I gave first place to
“I And The Village” not because it’s about a writer, but because it’s a
beautifully-paced and structured close-up exploration, with a simple but very
compelling voice which allows for lovely prose. There’s black humour too, and
it avoids triteness in either despair or hope. It also uses visual art really
well: it’s easy to use pictures and music as shorthand for emotion or theme,
but harder to make them part of the forward-movement of the story itself, as is
is here.
I gave second place
to “The Last Days of the Minotaur” because it brought a lump to my throat, and
because it isn’t really about death. It’s about life, it seems to me: about the
loss of Eden as we grow up and grow old. It’s very fully imagined and
beautifully written, but very disciplined in how it’s developed from the
sources. It covers a lot of ground in terms of time, which, again, isn’t easy:
too often either the “then” or the “now” of the story suffers, but here they
work beautifully together.
It was a fight to the
death between these two for first and second place, and Minotaur only lost
because I didn’t feel the handling of the tenses quite worked.
Third place goes to
“Marriage” partly because it made me laugh, and partly because even though the
story is simple, it does what not all the stories formed by memories of the
past quite manage. Without elaboration or heavy-handedness, the narrator’s
voice and point of view give us a very strong sense of the life which followed
this story of its beginning, and has formed his view of the past.
And finally,
honourable mentions to “The Other Side of the Ocean”, and “John’s Thing”, both
of which shared that essential, Tardis-quality with the prizewinners: that
there’s far more inside than the outside, apparently, could possibly contain.
Shorter Story Category
Stories up to 1000
words
Winners
1st
Prize Handy Stop by Will Ingrams
2nd
Prize Giraffe High by Ken Elkes
3rd
Prize A Daniel by Moya Green
Runners up
Blood Relations by Anne Oatley
One by Paul Sheppard
All Her Tears by Catherine Edmunds
I Woman by Jen Squire
We, the Royal by Dan Micklethwaite
Shortlist
Gone by Anne Oatley
From the Back Streets of Havana by Jo Carroll
When Luck Runs Out by Susan Corfield
Leap of Faith by Tina Williams
The Collage of Acceptance by Jen Squire
Stopping by Woods by Sarah Steele
Park View Road by James Turner
Judge’s report by Sam Jordison http://www.theguardian.com/profile/samjordison
Special mention
- Blood Relations
Handy Stop is a
quality piece of fiction.
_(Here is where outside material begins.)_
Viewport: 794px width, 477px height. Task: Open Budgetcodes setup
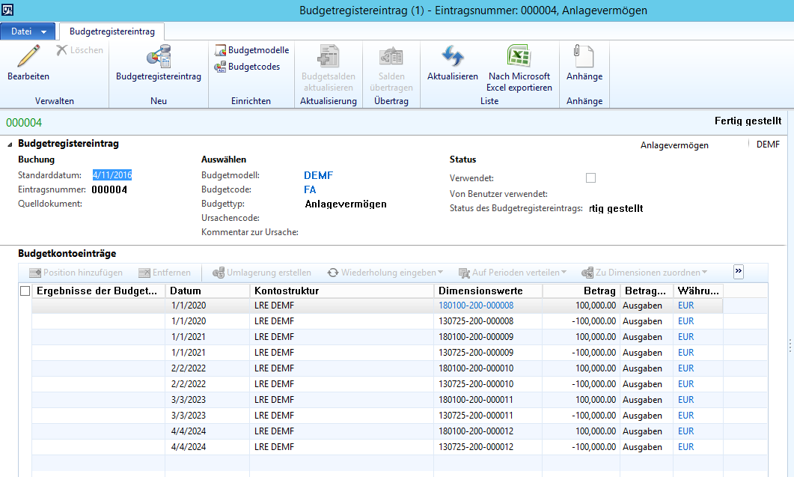(x=247, y=67)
It takes you right inside the head of its
protagonist, enables you to think and see as he does, and to feel
correspondingly uncomfortable about the world he inhabits. It has a sense of
threat and danger as well as smart observation and comedy. It heads cleverly
and nearly to a really good pay-off in the conclusion and seems like a really
coherent, wonderfully complete whole.
Giraffe High
felt familiar in theme and content - and yet the author brought real poignancy
and fresh sadness to the story. It's touching and cleverly assembled and
contains some memorable images and moments of quiet drama. In short, it struck
a chord.
A Daniel is
admirably strange and creepy. Some of the mechanics of the story may not have
worked for me, but that didn't diminish from its disturbing effect and the
quality of its humour and observation. It also has a quite brilliant final
sentence that throws the rest of the story into yet darker relief.
Blood Relations
is full of compassion and cruelty, lush in its imagery, and is smartly put
together. It felt like an awful lot of time passed in a very short space and it
was a story that could have done with 10,000 rather than 1,000 words, otherwise
it might have edged into my top three.
Shortest Story Category
Stories up to 250
words
Winners
1st
Prize Flight Path by Mandy Huggins
2nd
Prize When the BeesDied by Pauline Brown
3rd
Prize Copper by Jessica Gregory
Runners up
Cables by Joanne Fox
A Vision of Knighthood by Tina Williams
Mapped by Marie Gethins
The Panda by Filipa Komuro
Destruction by Will Ingrams
Shortlist
Bear-Dog by Denny Brown
Developments by Adrian Hall
The Lost by E. Lowri Woods
Fading Colours by Anne Elder
Enough to Wake the Dead by Richard Bond
Residue of Night by Terry Kerins
Clockwork by Russell Reader
Judge’s report by Debbie Young http://authordebbieyoung.com/author/youngdebbie/
Five highly
polished, tightly told stories stood out for me from the shortlist, apparently written
by authors who relish the slim word count rather than resenting short rations.
Flight Path
This tiny love
story about an unexpected connection with a stranger layers sparse prose with
carefully coordinated detail. The bright orange wall in the opening paragraph
is echoed by the streetlight halfway through, then by potential flames sparked
by the closing word. The fiery images shine like a Belisha beacon in fog,
against the cold grey of the geese on a wintry afternoon, reminding the reader
to be alert to sparks amidst the ash of humdrum everyday life. I felt as if I’d read a painting, as much as
a story. The well-timed crescendo leaves
the reader wondering not only about the outcome for the narrator and her “bird
man”, but also about one’s own near misses in life.
When the Bees Died
By contrast,
this story’s focus was on global catastrophe. In the post-apocalyptic sci-fi
fantasy that follows the extinction of bees, the main character’s greatest
treasure is “half a jar of honey” (a powerful refinement, adding that “half”).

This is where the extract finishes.